▶ _PROBLEM TO SOLVE_
Output, verbatim and without pictures, the lines from the first line of the listing through the line containing "Given: Expand the Forums dropdown menu".

▶ _DATASET ENTRIES_
--- --- ---
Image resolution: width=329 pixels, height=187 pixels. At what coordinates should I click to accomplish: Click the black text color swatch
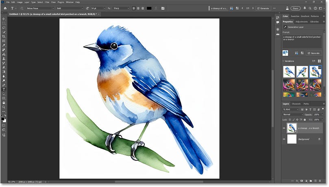[x=149, y=8]
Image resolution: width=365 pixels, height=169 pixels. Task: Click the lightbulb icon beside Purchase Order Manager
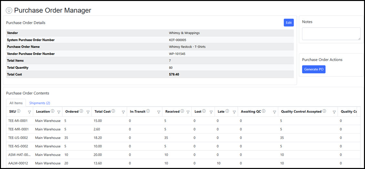point(9,10)
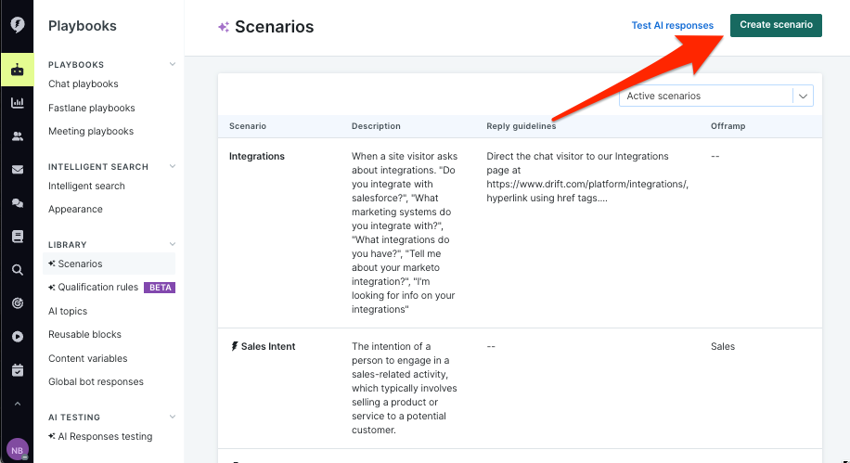Open the Playbooks bot icon

[x=17, y=70]
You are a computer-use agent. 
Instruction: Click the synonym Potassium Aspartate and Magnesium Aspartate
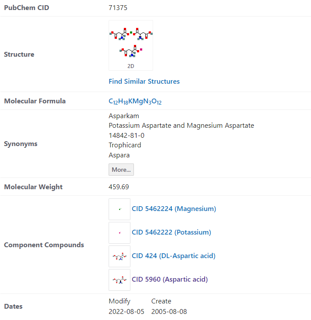(181, 126)
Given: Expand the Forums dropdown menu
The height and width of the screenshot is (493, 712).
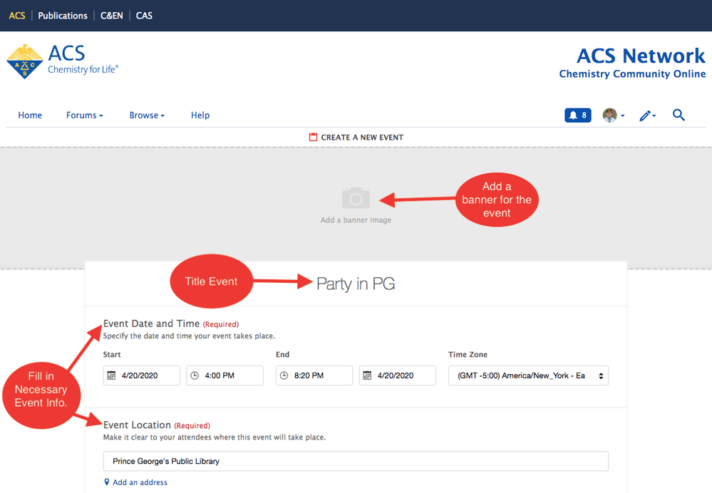Looking at the screenshot, I should [84, 115].
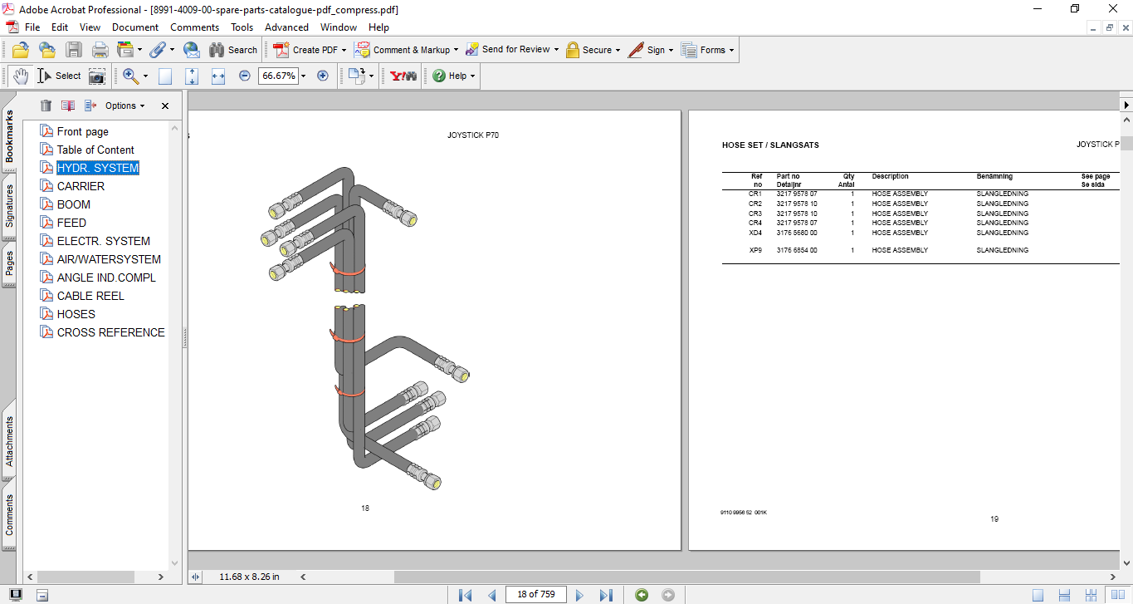Open the CABLE REEL bookmark

tap(90, 296)
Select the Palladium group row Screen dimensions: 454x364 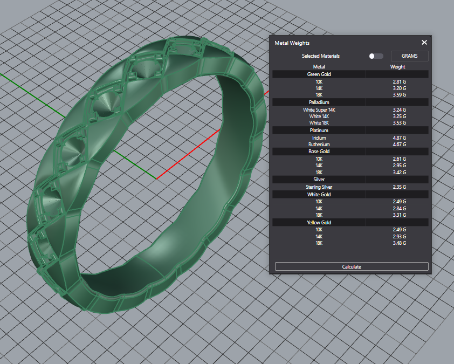click(319, 102)
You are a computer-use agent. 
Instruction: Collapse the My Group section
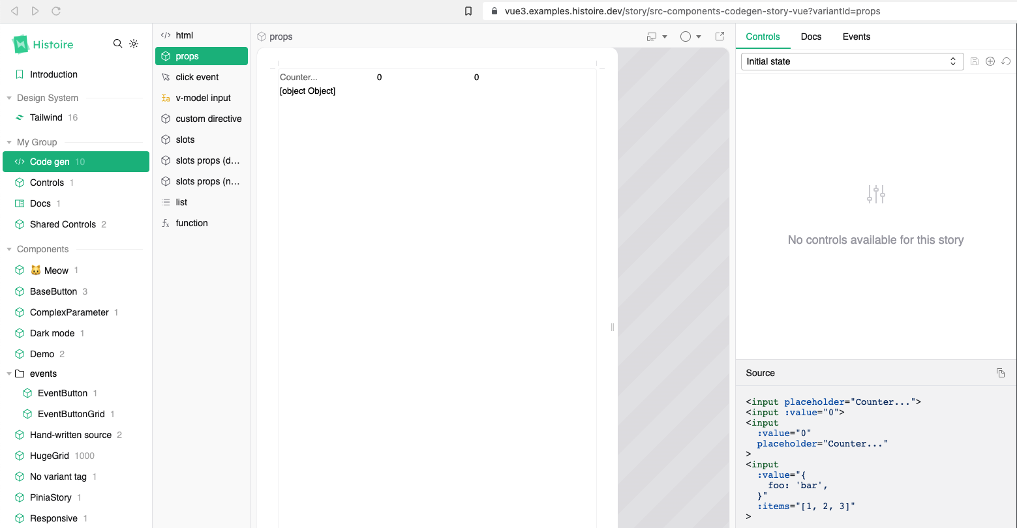pyautogui.click(x=9, y=142)
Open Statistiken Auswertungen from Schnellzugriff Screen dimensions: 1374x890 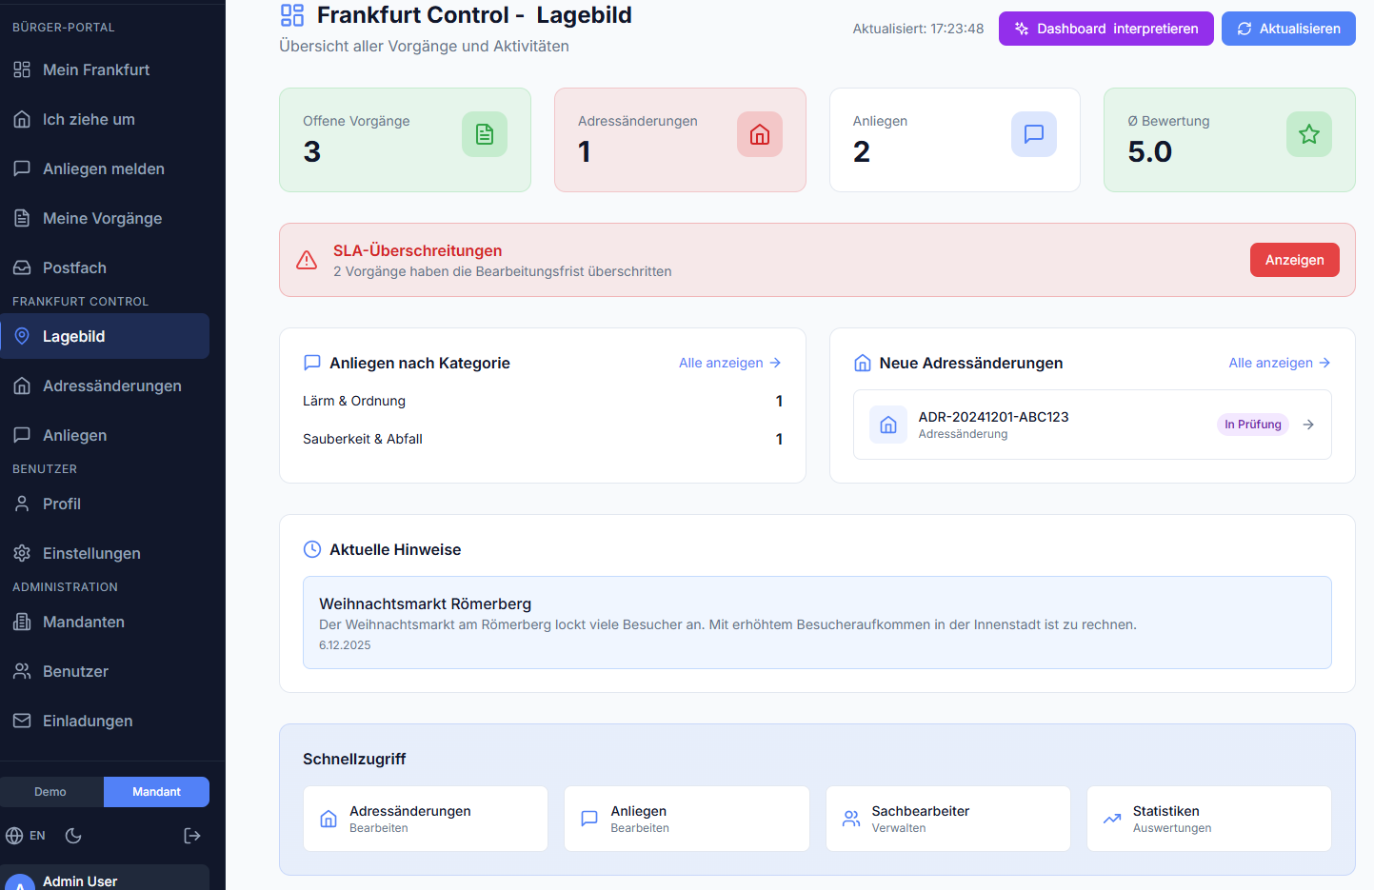tap(1208, 819)
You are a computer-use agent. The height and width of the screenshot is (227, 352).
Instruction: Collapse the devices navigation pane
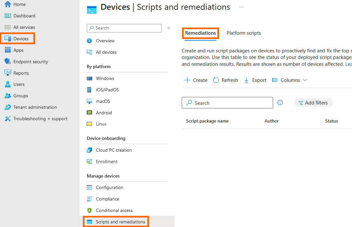168,28
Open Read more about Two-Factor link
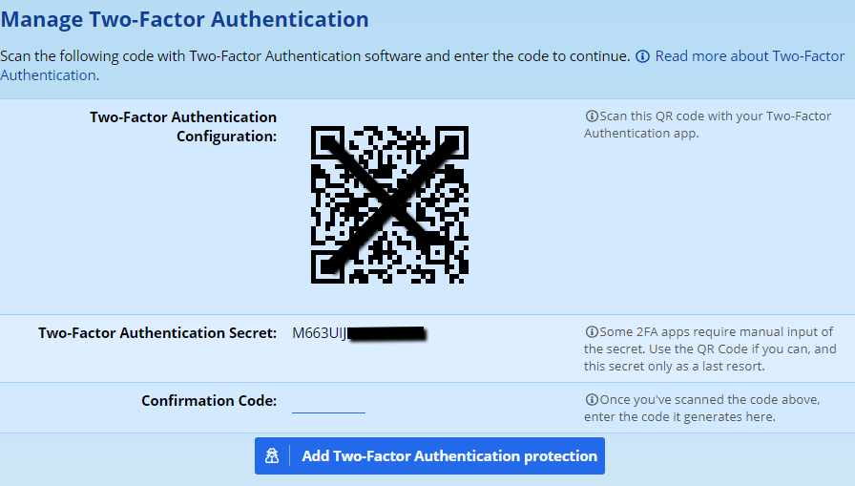 749,56
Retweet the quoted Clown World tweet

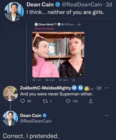(47, 80)
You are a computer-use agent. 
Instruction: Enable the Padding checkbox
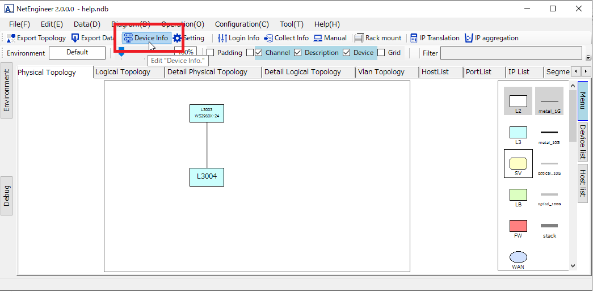point(211,53)
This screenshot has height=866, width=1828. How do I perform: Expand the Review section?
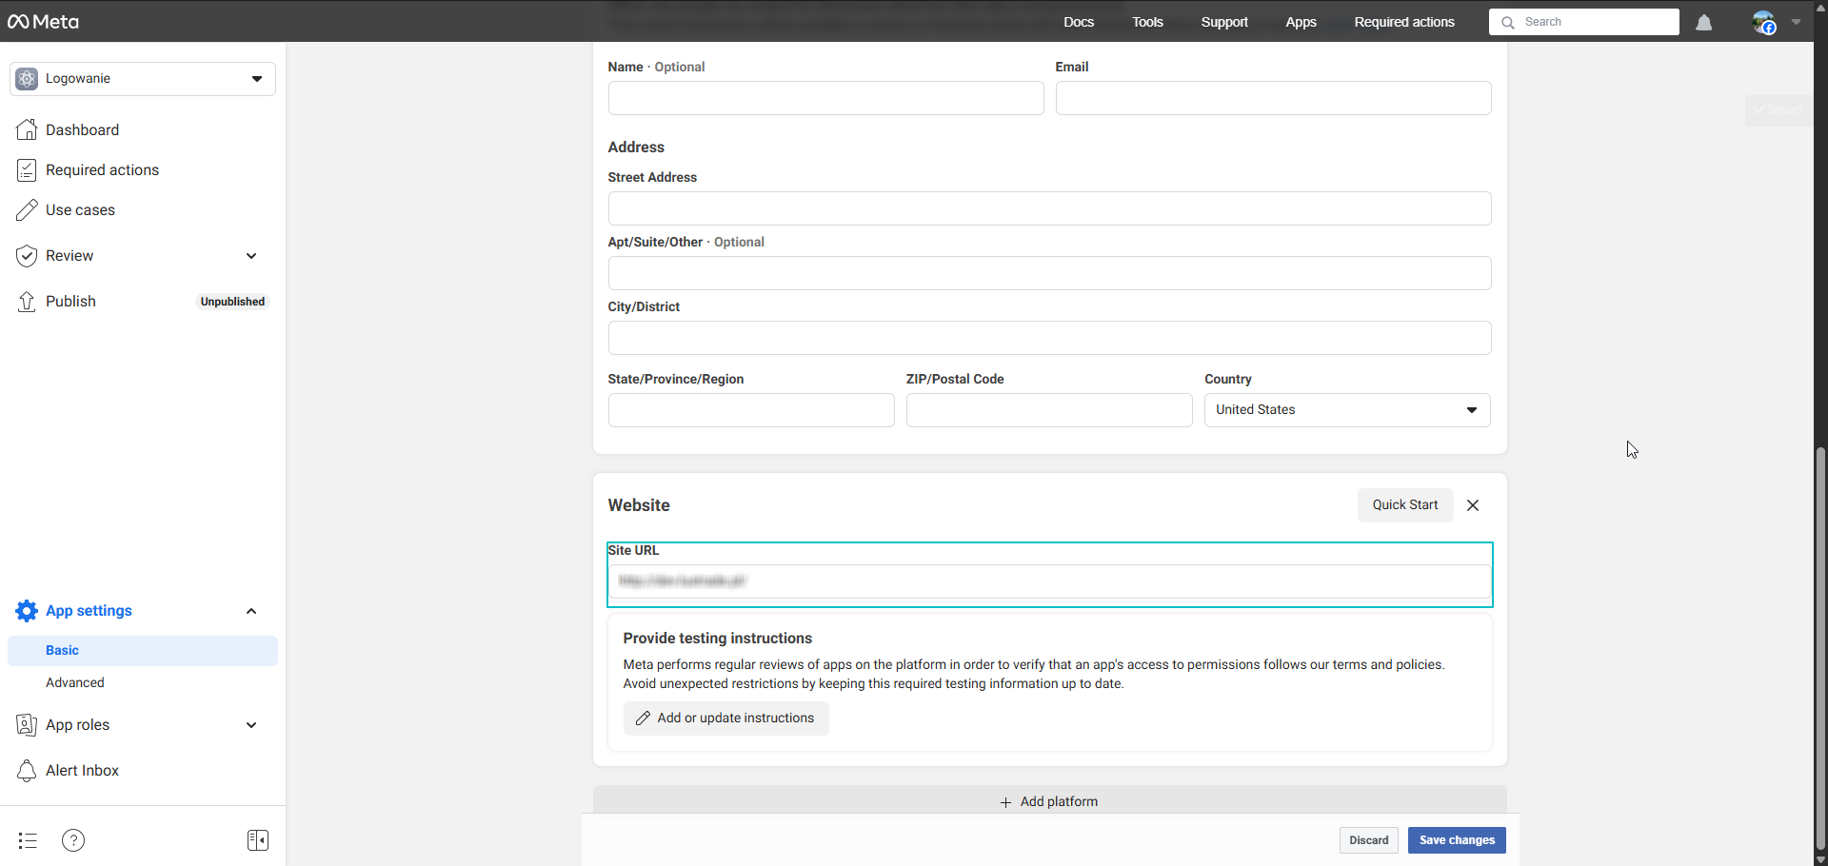(x=251, y=256)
--- --- ---
▶ _EXPECTED OUTPUT_
Image resolution: width=329 pixels, height=187 pixels. At what coordinates should I click to accomplish: Click the black text color swatch
[x=149, y=8]
Image resolution: width=365 pixels, height=169 pixels. Task: Click the lightbulb icon beside Purchase Order Manager
point(9,10)
Open the Playbooks bot icon

[x=17, y=70]
You are a computer-use agent. 
Instruction: Click the synonym Potassium Aspartate and Magnesium Aspartate
(181, 126)
Given: Expand the Forums dropdown menu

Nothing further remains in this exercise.